Ces jours où rien ne vient. On s'attelle à la tâche, comme chaque matin. On s'applique, on essaie, on avance, on rebrousse chemin, on gomme (avec cette impression que la gomme s'use plus vite que le crayon), on reprend, mais rien ne vient. Fracas du silence, expiration de l'inspiration. Quand le soir tombe, on se retrouve avec un maigre butin. Et accepter, comme une nécessité, le jeu, la défaite, le fait qu'on ne parvienne à rien. Pire : à pas grand chose. Des montagnes de banalité, des amas de clichés. Et envers et contre tout se remettre à la tâche, dès le lendemain.


lundi 5 juillet 2021

Habiter : home sweet home

 
Madone entourée de saints (détail) / Guido da Siena / Pinacothèque / Sienne
 
 
Une maison : un écrin, un ancrage, un présent, une protection.
Oser rêver d'un monde où chacun aurait droit à sa maison...

dimanche 4 juillet 2021

Vivre : prends garde à la fugacité des choses

 

 
Tu aimes voir le chien courir à toute berzingue à ta rencontre après qu'il a longtemps ignoré tes appels, tu aimes sa gouaille d'enfant gâté pourri trop aimé, et sa façon de revenir vers toi quand ça lui chante et la vitalité qui se dégage de sa belle silhouette cuivrée, tu aimes les jours où tu changes l'éponge de l'évier et commences de nettoyer le plan de travail avec application, avec délectation, tu aimes quand les choses sont propres et astiquées, et les matins où tu entames un nouveau tube de dentifrice, bien dodu, bien lustré, pas besoin de presser, la pâte ne demande qu'à s'étaler, tu aimes ces petites offrandes du quotidien, et puis écouter une voix percutante à la radio, croiser une âme intelligente au bistrot,  et entendre les martellements lointains d'un chantier, tu aimes l'obstination de ce qui persiste à espérer, plante, ouvrier ou cœur délaissé, ton cœur fait boum quand ces bonheurs se produisent devant toi, tu es en joie, et en même temps dans le secret de tes journées, tu sais que tous les cadeaux qui te sont donnés, petits ou grands, tous les amours toutes les flammes, peuvent s'éteindre en une miette de temps, d'un instant à l'autre peuvent t'être enlevés, et ton cœur s'étreint, parce que tu n'oublies pas, tu ne peux pas, il ne t'arrive jamais d'oublier...

samedi 3 juillet 2021

Vivre : des chiffres et des mecs

 
Portrait d'Auguste jeune / fouilles d'Orto vescovile / Musée étrusque / Chiusi
 
L'homme est descendu de sa Porsche flamboyante, s'est empressé d'entrer, a immédiatement demandé "un café". Il a avalé d'un trait le contenu de sa tasse et s'est barré vite fait en faisant vrombir son moteur. Trente secondes et deux mots. Un euro.

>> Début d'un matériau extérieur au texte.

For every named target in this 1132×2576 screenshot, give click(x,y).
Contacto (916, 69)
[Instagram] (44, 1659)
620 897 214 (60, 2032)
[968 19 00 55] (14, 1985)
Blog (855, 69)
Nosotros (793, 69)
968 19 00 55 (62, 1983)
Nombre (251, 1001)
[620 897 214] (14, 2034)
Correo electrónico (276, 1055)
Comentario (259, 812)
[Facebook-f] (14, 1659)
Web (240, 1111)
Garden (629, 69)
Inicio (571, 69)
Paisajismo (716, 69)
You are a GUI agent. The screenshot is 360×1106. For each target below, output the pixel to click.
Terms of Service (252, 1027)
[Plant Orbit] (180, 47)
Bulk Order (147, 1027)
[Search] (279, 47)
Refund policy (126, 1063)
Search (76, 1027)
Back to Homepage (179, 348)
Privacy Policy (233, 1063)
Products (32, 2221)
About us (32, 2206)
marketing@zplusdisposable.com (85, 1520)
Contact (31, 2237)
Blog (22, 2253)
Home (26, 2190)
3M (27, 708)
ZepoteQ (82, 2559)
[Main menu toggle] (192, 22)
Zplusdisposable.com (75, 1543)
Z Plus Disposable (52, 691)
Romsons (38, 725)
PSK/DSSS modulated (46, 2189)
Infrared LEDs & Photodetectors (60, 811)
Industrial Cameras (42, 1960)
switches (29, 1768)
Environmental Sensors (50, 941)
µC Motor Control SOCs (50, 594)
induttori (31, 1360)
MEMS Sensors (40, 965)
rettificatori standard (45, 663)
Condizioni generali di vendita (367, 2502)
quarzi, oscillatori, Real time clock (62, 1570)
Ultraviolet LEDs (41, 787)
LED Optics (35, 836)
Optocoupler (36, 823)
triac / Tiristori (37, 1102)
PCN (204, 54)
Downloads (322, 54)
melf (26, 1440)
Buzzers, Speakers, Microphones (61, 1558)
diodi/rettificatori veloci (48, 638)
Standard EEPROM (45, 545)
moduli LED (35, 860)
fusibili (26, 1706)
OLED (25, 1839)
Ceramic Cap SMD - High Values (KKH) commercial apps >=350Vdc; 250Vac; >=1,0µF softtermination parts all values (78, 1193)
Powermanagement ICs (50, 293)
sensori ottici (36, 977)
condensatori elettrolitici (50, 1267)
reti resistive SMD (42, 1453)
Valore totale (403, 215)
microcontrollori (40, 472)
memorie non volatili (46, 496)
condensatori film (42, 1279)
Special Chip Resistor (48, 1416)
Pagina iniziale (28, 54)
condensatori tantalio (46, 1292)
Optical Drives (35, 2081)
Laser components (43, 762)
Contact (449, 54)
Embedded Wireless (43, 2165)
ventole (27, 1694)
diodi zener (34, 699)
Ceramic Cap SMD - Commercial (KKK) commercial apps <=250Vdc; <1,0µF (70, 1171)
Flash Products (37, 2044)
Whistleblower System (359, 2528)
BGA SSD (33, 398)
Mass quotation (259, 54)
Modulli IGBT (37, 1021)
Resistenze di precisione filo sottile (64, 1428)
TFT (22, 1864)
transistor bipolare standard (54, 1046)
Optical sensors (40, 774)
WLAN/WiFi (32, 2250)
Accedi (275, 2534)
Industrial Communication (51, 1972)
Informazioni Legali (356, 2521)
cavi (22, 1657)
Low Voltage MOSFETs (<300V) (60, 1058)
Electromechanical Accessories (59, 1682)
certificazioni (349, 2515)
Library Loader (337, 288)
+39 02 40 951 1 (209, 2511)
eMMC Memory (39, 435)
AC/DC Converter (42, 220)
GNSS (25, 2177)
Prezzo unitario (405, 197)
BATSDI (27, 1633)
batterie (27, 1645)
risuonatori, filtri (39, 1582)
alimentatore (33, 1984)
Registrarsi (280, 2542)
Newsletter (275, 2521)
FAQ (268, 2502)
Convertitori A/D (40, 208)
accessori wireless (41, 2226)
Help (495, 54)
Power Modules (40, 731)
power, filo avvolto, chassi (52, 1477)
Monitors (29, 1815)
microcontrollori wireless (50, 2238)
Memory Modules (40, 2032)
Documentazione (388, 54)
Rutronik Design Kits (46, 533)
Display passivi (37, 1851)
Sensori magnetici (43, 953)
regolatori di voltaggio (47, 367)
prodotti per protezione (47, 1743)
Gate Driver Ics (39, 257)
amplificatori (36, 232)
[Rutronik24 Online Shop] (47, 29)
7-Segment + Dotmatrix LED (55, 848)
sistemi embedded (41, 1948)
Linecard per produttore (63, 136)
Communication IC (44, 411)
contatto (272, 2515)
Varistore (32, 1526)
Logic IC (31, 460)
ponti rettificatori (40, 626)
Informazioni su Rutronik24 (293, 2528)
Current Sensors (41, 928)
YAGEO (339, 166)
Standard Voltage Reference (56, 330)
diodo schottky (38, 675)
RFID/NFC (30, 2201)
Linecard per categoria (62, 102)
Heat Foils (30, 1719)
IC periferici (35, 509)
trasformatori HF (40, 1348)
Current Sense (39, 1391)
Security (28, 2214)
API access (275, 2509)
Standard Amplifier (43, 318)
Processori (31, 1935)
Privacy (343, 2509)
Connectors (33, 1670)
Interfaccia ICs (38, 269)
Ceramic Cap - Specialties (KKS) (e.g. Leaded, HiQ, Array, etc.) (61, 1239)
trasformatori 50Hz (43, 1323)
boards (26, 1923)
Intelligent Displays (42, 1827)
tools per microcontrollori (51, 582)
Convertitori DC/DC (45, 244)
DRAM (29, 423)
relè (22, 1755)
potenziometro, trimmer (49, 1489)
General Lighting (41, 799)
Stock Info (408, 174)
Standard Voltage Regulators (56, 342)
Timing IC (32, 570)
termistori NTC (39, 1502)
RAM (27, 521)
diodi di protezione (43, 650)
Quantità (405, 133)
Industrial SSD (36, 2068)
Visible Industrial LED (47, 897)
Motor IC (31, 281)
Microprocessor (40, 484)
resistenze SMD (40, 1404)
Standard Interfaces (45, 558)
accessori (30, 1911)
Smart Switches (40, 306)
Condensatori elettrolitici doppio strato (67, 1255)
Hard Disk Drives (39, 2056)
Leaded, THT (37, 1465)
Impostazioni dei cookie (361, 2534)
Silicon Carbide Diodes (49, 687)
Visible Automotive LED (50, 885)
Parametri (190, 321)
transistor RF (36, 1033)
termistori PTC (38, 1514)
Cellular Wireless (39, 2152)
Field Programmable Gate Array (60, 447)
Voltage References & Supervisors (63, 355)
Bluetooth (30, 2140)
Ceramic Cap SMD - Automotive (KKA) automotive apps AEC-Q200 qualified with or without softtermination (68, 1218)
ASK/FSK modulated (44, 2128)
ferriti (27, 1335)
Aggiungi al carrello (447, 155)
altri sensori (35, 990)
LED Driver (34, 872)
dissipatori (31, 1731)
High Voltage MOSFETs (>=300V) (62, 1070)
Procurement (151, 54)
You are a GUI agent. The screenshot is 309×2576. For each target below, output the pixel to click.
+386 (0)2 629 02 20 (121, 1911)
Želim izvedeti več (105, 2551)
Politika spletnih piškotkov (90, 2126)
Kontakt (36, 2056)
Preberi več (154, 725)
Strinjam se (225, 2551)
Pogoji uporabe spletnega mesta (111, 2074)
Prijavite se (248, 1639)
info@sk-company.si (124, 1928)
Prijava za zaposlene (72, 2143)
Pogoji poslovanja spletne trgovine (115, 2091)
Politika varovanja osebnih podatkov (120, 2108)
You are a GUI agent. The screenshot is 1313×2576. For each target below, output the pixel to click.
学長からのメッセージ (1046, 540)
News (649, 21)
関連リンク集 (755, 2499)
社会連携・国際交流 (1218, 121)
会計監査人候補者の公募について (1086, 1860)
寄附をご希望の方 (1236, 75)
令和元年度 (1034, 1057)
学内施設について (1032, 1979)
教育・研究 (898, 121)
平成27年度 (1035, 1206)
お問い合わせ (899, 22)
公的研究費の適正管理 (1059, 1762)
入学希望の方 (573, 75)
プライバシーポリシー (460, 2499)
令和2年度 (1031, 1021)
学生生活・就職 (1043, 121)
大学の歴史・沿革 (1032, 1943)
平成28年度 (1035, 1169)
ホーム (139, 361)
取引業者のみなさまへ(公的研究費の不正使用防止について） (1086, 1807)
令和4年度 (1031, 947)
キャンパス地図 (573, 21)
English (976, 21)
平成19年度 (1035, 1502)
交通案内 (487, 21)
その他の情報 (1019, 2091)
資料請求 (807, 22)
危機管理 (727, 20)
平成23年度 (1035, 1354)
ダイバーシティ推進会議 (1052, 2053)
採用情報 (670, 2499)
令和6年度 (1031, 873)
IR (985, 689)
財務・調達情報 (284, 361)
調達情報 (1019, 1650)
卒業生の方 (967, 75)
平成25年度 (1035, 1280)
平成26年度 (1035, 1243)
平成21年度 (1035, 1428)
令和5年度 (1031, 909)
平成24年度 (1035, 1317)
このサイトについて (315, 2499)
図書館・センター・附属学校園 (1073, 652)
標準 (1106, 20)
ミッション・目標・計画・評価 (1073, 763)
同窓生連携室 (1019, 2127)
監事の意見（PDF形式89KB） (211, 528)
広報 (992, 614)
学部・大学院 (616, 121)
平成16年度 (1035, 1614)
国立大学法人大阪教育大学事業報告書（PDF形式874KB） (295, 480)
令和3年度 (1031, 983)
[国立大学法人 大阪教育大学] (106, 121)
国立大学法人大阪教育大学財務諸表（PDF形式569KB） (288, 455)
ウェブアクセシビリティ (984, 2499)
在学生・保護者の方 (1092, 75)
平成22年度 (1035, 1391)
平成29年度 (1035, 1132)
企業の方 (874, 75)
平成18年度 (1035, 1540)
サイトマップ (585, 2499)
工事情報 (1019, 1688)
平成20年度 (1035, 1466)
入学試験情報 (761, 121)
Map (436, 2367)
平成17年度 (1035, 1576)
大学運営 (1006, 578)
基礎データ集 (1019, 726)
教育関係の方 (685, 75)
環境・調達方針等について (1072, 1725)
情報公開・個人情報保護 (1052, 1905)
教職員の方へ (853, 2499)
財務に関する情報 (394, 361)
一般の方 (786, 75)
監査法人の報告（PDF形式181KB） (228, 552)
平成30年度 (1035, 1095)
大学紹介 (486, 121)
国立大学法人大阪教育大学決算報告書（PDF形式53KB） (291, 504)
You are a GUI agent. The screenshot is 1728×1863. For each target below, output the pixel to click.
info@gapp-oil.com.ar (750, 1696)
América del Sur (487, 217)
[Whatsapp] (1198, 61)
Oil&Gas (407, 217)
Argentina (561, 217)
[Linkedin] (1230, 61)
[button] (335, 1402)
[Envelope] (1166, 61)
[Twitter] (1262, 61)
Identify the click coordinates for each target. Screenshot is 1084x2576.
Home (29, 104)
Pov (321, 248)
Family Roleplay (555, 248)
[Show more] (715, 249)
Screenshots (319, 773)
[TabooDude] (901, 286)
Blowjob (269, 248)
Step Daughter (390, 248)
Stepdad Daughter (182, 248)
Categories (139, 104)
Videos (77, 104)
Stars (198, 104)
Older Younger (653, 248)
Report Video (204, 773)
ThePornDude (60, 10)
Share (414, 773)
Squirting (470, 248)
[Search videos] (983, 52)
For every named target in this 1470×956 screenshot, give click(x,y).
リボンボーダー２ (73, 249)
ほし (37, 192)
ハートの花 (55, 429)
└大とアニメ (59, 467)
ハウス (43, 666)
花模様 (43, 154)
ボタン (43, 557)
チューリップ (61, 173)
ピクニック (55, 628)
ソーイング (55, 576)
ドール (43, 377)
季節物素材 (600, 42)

Le mec avançait sous les arcades, accompagné de son vieux clébard. Il marchait au rythme de son chien, pas question pour lui de se presser, pas question, il souriait aux passants, qu'il regardait, vraiment, échangeait quelques propos de temps en temps. Il était plutôt mal sapé. Ses souliers donnaient l'impression d'avoir pas mal bourlingué. Ses traits étaient creusés, trois longs sillons sur son front. Son âge ? Dans les quarante ans. A déposé avec légèreté un billet de dix francs dans l'écuelle d'un mendiant. Avec dix francs, on peut s'acheter un kebab avec frites et coca. Ou alors autre chose, mais l'homme, ça ne le regardait pas. Il donnait ce qu'il avait et apparemment ce jour-là il avait un peu d'argent. Et du temps. Et il en faisait profiter ceux qui croisaient son chemin, démunis, curieux, esseulés ou chiens.
 
 

vendredi 2 juillet 2021

Vivre : maternelle

 

Certains ciels d'orage...
 

on les croirait barbouillés...


par des bambins aux doigts encrés...

jeudi 1 juillet 2021

Vivre : les forces en soi

 
Entrée de la crypte / Abbaye de Sant'Antimo
 
 
Ce besoin d'aller creuser et creuser encore.
S'obstiner vers l'or du sens et
plus tard, seulement plus tard, 
examiner la possibilité de remblayer.